:: Data listing ::

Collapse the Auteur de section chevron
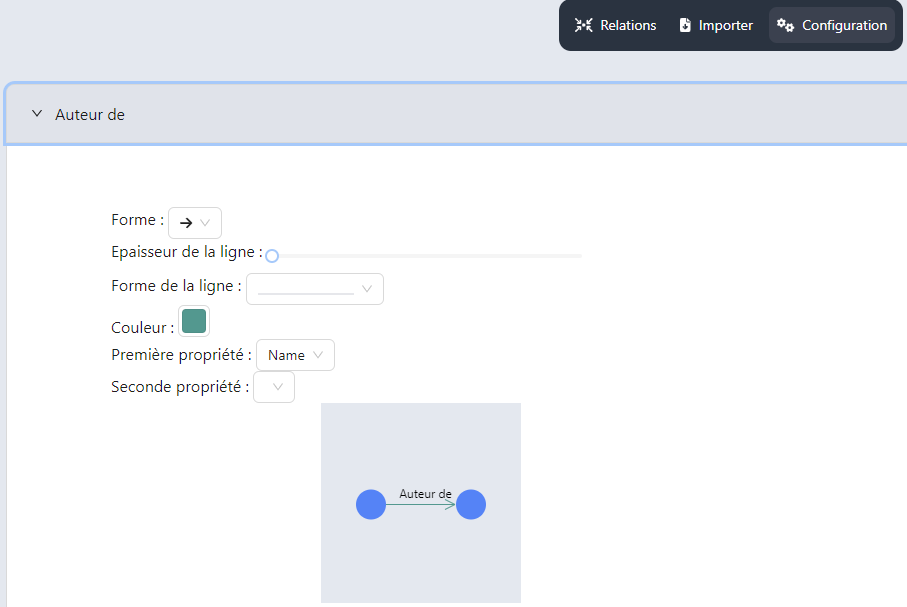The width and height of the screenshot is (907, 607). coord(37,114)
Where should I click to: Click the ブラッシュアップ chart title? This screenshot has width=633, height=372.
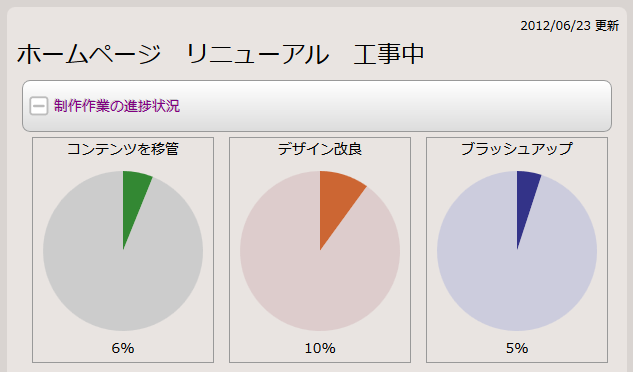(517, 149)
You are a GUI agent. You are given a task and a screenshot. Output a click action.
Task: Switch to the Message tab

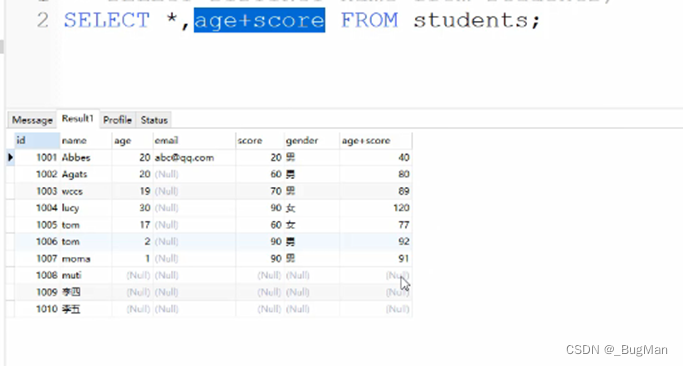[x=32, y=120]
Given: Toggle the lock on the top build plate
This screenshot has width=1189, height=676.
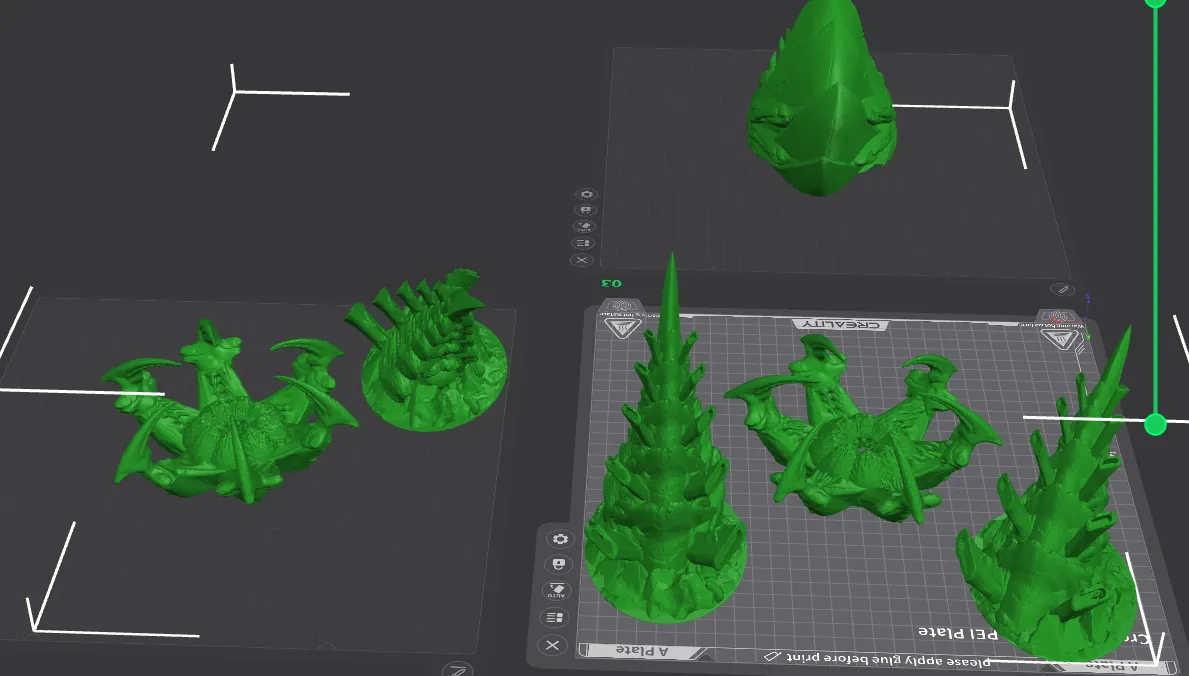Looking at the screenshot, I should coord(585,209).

:::
:: Data listing ::

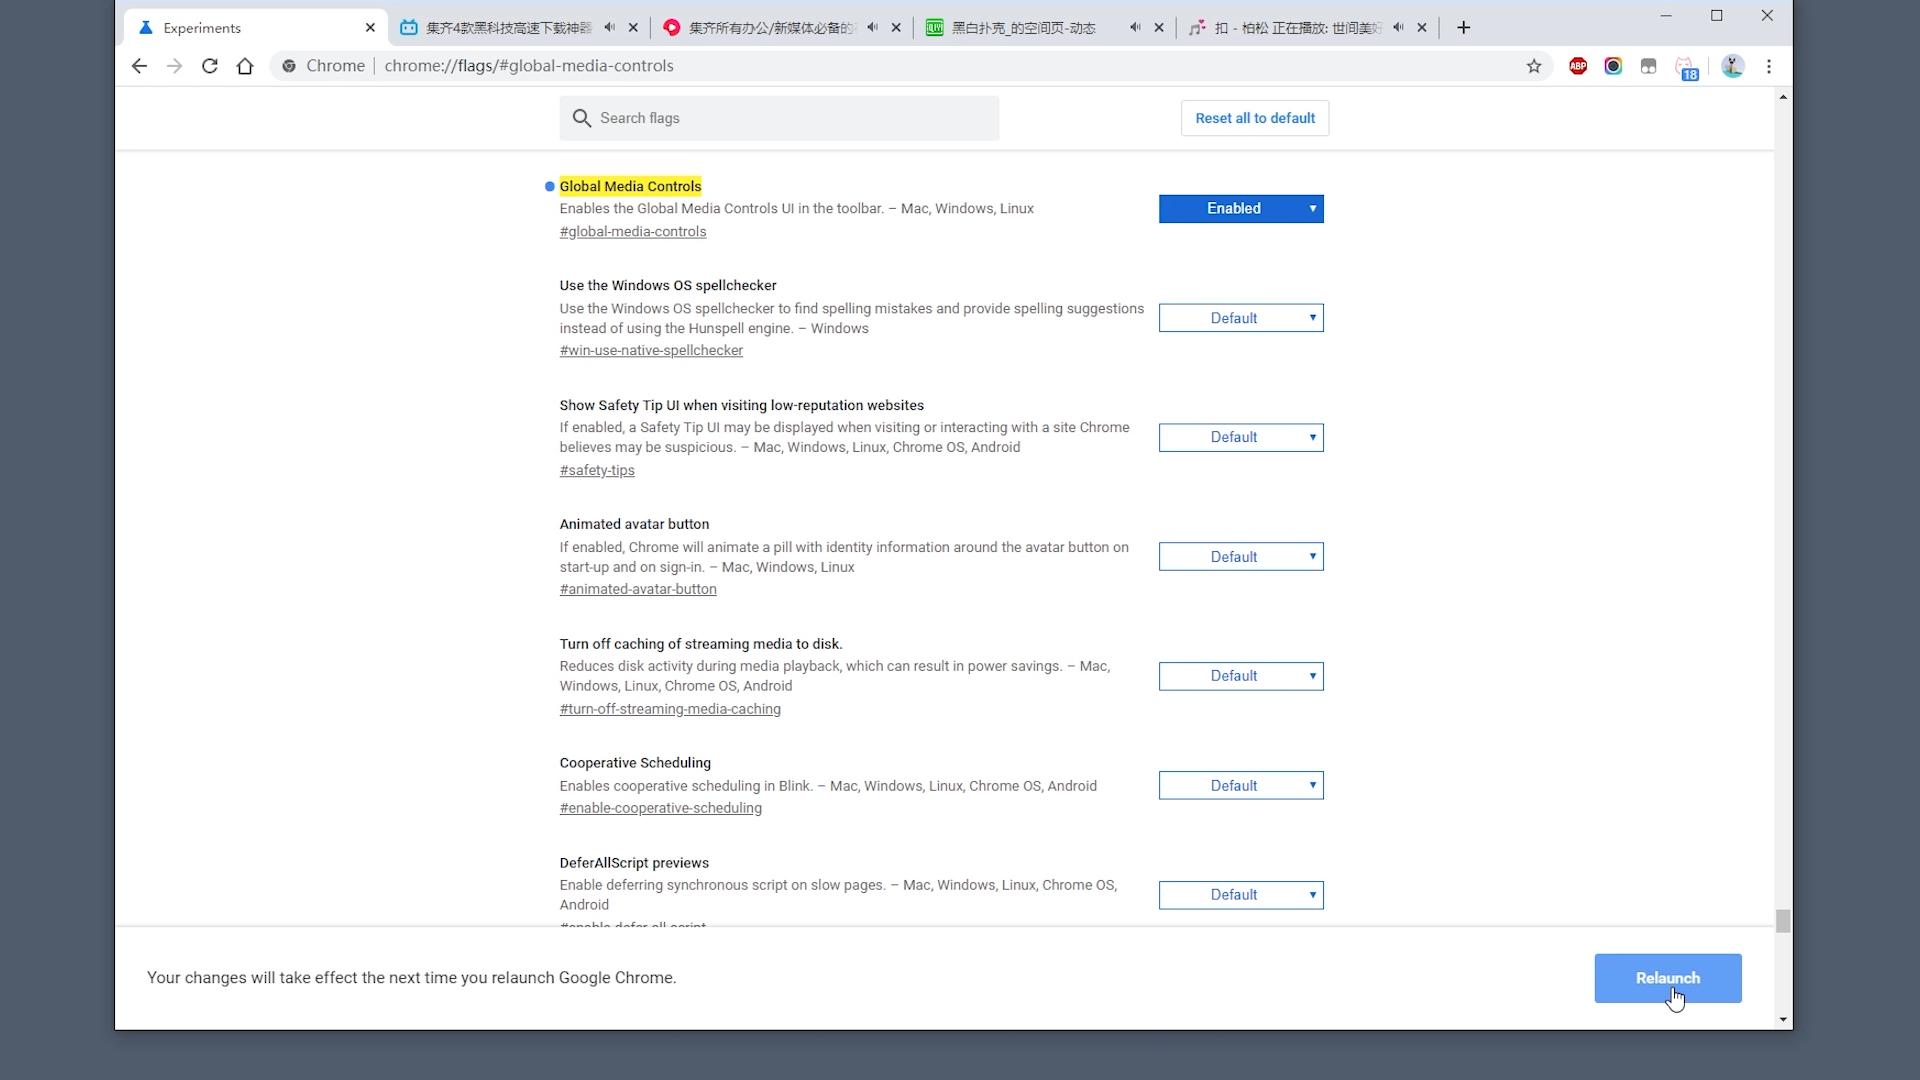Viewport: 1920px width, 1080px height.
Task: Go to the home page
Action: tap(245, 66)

:::
:: Data listing ::

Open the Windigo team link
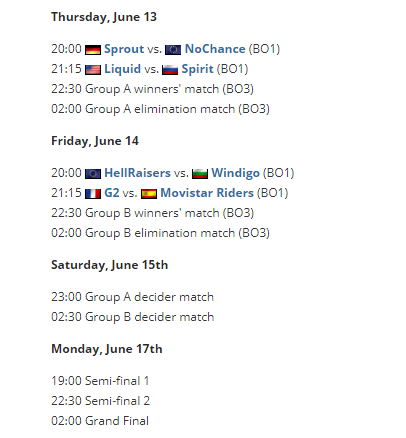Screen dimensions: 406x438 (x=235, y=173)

:::

Please copy the rows word for word, starting at the line that contains "Given: Toggle the lock on the top build plate" and ending after the line that contains "Looking at the". Leave the pictures out of your copy.

Given: Toggle the lock on the top build plate
This screenshot has width=1189, height=676.
Looking at the screenshot, I should coord(585,209).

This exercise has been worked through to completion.